Let $U \sim U(0,1)$ and let $X$ be the root of the equation $3t^2 −2t^3 −U = 0.$ Show that $X$ has p.d.f. $f(x)=6x(1−x)$, if $0\leq x\leq 1,\;=0$,otherwise.
I really don't know how to begin solving this problem.
I don't even know what the roots of $3t^2 −2t^3 −U = 0$ are
Help will be much appreciated.
First of all, for $U \in (0,1)$ there are three roots of $3t^2 -2t^3-U=0$ (two roots if $U = 0$ or $1$) so the correct definition of $X$ would be the unique root in $[0,1]$.

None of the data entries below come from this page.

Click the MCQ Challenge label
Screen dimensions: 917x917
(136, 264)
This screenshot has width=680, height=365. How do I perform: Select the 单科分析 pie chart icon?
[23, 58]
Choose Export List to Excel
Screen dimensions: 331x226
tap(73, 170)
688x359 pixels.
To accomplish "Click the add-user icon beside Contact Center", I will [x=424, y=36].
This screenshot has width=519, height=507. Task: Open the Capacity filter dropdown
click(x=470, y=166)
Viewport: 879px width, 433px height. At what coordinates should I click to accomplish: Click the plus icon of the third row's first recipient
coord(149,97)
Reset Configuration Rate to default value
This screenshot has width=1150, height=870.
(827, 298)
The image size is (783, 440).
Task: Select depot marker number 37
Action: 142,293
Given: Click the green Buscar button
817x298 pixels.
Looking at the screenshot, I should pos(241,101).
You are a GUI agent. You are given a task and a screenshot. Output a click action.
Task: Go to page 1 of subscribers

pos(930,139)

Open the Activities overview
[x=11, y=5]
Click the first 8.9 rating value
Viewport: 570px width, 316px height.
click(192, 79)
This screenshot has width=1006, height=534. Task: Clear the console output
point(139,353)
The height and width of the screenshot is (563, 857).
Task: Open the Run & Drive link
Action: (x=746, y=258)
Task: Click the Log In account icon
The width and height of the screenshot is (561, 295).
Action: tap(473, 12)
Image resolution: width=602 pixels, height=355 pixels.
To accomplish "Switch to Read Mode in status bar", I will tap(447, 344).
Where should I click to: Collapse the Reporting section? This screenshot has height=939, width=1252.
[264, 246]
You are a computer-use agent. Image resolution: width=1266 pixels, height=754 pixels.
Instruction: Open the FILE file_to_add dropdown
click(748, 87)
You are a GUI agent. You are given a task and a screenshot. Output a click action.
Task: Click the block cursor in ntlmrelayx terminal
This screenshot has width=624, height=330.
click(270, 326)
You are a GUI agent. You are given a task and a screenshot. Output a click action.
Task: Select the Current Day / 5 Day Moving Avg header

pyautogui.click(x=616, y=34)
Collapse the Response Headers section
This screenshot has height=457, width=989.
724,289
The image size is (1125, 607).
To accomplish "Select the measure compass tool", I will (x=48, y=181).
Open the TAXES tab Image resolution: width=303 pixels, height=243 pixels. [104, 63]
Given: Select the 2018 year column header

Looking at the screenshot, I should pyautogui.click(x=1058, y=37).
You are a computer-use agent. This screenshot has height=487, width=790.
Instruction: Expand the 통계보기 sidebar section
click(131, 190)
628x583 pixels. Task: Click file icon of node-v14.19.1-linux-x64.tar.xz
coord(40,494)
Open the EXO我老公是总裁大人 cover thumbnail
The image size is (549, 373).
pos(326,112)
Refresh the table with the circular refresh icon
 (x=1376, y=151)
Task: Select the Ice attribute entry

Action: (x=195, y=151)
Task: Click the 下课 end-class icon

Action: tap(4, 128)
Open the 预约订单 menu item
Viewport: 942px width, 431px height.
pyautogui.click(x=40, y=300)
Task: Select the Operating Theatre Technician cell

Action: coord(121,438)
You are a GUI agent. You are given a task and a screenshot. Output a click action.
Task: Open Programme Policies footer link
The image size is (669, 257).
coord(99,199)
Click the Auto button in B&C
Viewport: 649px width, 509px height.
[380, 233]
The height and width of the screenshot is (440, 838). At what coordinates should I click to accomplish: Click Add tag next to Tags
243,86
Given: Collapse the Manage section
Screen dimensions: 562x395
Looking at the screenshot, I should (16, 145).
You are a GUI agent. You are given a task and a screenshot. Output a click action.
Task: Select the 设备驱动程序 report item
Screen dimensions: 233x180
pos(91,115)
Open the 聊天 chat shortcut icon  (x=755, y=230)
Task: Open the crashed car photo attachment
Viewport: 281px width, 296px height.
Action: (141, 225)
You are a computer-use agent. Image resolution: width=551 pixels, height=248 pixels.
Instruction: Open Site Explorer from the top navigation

Now set $f(t) = 3t^2-2t^3-U$. Taking the derivative, it is easy to check that $f$ is increasing on $[0,1]$ and that $f(0) = -U$ and $f(1) = 1-U$ (proving that $X$ is well defined). Using this, we can show that for $x \in [0,1]$, we have $$\{X \leq x\} = \{U \leq 3x^2 - 2x^3\}.$$ Indeed, $X \leq x$ if and only if $f(X) \leq f(x)$ if and only if $0 \leq 3x^2 - 2x^3 - U$. It follows that $$\mathbb{P}(X\leq x) = \mathbb{P}(U \leq 3x^2 - 2x^3) = 3x^2 - 2x^3,$$ and the right-hand side is the cdf of the given distribution (just take the derivative).